### [Action item]
Where does the word "name" occur in the data below? Copy each line that holds it.

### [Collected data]
--- START ---

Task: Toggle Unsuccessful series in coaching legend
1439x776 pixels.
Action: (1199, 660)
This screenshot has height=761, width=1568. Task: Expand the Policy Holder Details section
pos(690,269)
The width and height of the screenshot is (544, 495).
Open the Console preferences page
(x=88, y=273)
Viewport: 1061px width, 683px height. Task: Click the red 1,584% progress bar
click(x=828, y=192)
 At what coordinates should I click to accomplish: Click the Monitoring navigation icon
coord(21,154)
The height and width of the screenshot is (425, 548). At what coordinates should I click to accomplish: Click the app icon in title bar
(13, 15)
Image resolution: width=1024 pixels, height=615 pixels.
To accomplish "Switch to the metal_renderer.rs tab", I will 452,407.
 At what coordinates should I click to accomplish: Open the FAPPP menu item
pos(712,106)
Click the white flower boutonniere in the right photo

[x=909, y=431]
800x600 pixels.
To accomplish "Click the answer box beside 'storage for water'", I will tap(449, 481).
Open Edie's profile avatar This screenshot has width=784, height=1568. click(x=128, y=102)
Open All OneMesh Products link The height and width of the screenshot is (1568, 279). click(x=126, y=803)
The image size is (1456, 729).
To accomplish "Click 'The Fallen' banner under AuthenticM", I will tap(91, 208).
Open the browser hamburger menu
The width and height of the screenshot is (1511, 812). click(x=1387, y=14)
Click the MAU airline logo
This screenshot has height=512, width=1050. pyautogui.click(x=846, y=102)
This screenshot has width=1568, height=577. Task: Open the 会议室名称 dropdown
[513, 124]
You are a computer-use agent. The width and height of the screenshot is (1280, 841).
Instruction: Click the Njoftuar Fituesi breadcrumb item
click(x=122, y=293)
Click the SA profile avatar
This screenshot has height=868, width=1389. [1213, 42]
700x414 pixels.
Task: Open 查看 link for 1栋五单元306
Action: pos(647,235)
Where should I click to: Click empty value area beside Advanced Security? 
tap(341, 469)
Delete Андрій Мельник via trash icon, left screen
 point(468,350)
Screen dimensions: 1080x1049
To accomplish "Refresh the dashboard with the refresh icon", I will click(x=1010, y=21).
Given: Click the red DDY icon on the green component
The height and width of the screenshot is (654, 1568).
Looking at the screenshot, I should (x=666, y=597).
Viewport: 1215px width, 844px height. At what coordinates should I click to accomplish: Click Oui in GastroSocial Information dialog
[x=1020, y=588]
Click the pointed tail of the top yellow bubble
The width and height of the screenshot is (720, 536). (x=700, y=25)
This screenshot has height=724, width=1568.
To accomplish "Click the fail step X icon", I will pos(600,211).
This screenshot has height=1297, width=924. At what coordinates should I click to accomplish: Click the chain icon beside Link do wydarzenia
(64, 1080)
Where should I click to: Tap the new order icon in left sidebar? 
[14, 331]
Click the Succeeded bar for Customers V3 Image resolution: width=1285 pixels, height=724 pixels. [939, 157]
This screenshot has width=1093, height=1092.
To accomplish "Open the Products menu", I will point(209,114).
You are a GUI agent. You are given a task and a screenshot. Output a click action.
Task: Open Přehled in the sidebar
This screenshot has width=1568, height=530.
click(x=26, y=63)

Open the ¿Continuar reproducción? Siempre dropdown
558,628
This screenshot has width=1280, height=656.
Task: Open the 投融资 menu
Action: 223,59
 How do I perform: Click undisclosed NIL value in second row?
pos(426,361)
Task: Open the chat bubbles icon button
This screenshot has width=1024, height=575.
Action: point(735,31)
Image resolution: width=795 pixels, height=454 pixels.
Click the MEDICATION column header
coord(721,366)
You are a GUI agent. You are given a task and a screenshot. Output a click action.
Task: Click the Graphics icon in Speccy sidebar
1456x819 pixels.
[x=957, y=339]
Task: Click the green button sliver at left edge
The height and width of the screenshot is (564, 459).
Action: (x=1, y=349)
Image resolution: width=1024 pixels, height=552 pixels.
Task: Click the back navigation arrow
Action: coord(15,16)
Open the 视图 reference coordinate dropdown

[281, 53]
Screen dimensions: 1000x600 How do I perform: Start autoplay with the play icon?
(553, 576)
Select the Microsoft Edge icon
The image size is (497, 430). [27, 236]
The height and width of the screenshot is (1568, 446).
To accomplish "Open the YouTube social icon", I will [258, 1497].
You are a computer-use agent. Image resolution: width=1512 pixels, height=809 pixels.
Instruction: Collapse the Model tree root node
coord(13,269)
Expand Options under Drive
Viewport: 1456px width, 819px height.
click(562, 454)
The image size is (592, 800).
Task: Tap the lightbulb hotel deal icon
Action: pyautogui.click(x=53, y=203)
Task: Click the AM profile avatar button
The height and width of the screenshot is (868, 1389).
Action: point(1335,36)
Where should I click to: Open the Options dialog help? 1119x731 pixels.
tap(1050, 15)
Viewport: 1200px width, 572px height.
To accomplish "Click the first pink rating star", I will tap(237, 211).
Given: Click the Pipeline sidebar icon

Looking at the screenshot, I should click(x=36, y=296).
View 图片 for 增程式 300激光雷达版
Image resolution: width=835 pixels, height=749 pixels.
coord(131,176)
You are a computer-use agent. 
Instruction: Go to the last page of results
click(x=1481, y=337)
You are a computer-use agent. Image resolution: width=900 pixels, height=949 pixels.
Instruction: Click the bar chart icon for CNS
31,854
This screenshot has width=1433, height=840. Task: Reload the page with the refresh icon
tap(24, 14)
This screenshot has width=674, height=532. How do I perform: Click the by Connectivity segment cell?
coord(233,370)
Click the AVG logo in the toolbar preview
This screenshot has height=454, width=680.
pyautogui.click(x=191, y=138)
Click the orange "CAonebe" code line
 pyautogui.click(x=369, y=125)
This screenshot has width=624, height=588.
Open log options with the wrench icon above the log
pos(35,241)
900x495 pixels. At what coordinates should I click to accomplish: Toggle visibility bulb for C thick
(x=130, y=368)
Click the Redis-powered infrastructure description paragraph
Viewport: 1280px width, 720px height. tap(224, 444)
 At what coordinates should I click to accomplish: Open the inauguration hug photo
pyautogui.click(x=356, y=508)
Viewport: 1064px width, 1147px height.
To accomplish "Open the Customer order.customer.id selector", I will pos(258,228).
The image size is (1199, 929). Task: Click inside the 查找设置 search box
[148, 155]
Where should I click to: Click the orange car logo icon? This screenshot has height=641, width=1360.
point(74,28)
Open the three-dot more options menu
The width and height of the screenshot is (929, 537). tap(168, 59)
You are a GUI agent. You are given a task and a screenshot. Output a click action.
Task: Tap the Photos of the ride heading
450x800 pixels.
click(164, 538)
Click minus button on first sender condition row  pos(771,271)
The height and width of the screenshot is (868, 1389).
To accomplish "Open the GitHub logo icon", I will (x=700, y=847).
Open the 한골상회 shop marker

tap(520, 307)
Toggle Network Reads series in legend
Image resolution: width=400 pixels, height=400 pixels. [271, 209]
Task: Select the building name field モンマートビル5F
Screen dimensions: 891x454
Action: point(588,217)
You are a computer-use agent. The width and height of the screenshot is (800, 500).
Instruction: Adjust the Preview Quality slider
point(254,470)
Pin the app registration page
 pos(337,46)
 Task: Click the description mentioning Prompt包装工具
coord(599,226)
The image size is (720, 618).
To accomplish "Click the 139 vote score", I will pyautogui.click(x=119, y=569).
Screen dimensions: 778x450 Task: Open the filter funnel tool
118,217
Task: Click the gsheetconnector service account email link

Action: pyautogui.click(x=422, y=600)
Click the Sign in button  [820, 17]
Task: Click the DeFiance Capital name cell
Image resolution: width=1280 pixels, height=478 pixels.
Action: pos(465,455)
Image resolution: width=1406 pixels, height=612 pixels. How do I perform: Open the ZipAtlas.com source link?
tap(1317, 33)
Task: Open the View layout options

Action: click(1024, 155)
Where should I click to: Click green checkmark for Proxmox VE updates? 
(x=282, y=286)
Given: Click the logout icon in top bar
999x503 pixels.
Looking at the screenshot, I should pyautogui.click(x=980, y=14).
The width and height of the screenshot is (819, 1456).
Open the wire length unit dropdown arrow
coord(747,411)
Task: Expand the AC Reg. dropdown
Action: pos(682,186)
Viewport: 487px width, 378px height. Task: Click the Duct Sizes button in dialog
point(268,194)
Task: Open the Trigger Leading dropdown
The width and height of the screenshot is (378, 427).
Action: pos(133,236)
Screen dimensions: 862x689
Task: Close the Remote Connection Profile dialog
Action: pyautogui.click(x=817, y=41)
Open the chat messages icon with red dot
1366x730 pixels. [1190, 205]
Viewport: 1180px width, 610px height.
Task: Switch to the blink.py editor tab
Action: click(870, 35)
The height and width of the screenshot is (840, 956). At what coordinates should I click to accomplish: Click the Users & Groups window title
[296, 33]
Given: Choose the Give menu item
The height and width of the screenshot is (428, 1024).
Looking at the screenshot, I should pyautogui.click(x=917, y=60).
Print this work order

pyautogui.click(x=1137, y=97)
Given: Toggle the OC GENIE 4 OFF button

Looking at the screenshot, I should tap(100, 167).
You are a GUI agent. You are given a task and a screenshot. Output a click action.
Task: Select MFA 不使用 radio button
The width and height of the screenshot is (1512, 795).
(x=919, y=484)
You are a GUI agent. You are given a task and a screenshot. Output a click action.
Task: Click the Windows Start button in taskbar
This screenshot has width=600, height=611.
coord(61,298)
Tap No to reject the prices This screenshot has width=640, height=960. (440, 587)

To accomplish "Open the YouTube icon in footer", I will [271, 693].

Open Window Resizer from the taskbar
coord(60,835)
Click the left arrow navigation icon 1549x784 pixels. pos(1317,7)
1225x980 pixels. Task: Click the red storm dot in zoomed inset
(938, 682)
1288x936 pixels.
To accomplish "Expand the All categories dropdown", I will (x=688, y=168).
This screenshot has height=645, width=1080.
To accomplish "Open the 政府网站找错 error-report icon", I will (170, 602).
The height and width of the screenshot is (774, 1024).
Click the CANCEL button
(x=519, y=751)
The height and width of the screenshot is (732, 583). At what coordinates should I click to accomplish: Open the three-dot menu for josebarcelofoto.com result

--- END ---

### [Solution for this problem]
Task: Select the building name field モンマートビル5F
Task: Click the DeFiance Capital name cell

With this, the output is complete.